Republicans Divided Over $43 Billion Increase In 'War Fund' To Help Beat Sequestration Spending Caps In 2016
Faced with a shrinking and automatically capped military budget in 2016, the Republican majority on the House Budget Committee wants to get around the spending cap by using the Overseas Contingency Operations fund -- and raising it from $51 billion to $94 billion. The fund, often referred to as the war fund, is an addition to the regular defense budget and is set aside to deal with overseas conflicts, such as the Iraq and Afghanistan wars, in which U.S. involvement continues despite ending officially in 2011 and 2014, respectively.
In recent years, the war fund, which is exempt from the mandatory budget cuts known as sequestration, has been tapped to compensate for reductions in the Pentagon budget. Rather than cut an aircraft carrier or fleet of aircraft, for example, the Armed Services committees of both the House and the Senate would turn to the war fund to keep them operational for another fiscal year.
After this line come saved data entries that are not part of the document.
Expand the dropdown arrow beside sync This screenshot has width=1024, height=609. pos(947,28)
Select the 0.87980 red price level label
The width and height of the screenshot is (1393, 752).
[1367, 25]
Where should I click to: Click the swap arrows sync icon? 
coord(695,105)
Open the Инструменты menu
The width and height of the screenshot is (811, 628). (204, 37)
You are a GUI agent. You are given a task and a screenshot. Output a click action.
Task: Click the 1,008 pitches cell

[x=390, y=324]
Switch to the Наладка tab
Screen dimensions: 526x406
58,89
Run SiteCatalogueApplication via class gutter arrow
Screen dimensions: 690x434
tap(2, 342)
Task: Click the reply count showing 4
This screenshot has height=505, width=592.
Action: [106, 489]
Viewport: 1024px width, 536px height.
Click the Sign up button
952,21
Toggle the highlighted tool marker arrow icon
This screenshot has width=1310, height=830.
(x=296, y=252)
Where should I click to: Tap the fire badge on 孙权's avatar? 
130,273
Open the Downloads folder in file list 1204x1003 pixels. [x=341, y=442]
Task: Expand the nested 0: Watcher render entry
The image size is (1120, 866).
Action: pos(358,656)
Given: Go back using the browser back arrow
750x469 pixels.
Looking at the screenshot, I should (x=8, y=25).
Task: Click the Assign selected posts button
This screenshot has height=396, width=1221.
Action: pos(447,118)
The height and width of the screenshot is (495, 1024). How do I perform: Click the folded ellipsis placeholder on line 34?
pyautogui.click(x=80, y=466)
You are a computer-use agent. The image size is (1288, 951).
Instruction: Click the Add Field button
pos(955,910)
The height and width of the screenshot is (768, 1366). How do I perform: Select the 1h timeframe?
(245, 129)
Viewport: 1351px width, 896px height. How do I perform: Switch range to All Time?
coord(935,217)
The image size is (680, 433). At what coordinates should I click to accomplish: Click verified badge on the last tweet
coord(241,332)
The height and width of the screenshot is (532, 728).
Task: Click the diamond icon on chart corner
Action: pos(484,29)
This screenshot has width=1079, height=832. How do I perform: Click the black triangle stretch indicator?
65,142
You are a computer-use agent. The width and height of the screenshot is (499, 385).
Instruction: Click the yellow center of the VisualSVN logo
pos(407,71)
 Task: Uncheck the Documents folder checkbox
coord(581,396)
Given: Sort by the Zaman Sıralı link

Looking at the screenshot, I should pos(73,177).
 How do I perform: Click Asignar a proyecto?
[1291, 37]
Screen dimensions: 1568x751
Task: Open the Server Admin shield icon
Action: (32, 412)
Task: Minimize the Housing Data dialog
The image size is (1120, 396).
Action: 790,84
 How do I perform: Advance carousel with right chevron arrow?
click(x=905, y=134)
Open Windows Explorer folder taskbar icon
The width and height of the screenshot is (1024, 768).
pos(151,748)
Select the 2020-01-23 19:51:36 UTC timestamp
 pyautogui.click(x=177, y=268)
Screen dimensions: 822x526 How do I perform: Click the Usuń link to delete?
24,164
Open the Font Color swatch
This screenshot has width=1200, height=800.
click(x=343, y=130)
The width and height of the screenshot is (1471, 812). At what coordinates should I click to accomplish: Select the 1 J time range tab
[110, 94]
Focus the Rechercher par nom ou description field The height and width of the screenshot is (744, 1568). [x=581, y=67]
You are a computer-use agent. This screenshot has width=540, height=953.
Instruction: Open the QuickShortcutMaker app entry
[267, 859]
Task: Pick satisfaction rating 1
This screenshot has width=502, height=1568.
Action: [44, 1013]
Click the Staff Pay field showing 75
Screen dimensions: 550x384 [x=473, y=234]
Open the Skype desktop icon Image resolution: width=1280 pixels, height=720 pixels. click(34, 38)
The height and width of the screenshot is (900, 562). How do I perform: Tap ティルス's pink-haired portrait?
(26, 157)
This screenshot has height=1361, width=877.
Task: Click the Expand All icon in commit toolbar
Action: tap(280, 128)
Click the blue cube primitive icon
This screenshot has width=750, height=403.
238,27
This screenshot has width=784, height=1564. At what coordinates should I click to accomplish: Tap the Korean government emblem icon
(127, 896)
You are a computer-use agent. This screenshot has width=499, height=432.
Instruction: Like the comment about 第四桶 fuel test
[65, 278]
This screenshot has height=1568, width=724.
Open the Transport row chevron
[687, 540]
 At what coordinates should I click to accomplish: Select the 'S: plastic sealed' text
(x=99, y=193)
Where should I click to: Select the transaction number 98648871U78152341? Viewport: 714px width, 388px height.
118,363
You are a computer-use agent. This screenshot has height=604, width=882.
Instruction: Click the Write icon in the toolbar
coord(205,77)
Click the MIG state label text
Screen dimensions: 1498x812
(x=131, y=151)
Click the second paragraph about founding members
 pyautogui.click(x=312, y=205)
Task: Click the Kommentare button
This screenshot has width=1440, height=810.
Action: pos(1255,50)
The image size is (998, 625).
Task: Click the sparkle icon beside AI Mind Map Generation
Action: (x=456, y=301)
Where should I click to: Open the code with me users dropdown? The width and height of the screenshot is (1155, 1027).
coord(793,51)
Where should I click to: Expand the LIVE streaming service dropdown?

The war fund suggestion is contained in the 2016 "Balanced Budget" report (text here), delivered by Rep. Tom Price, R-Ga., chairman of the Budget Committee. The report suggested $5.5 trillion in cuts to the federal budget over 10 years. The only notable increase is for the war fund.
“In effect, the House Budget Committee is proposing to have their fiscal discipline and eat their defense increase at the same time,” Gordon Adams, a senior White House budget official for national security under President Bill Clinton, told Foreign Policy. “If this is responsible governing, Congress-style, the House Budget Committee has failed the test.”
The war fund measure has critics among prominent Republicans too. Arizona Sen. John McCain, chairman of the Senate Armed Services Committee, said it would be a gimmick, and no substitute for increased defense spending as part of the actual budget.
McCain condemned the use of the war fund to make up for a smaller defense budget, which is currently capped at $523 billion in 2016, taking a swipe at Democrats and fellow Republicans who are committed to keeping the defense budget at that level. "It says that there is a number of people who don't agree that our national security is our first priority," McCain said.
Rep. Mac Thornberry, R-Texas, chairman of the House Armed Services Committee, also says he wants higher military spending, and was part of a group of 70 Republicans who said they would not support a budget that did not go beyond the current spending caps on defense.
While sequestration is set to continue through to 2021, the House Budget Committee has projected that the war fund will be reduced to $27 billion in 2017 and stay at that level until 2021 before disappearing altogether in 2022, which is incidentally the year that sequestration ends.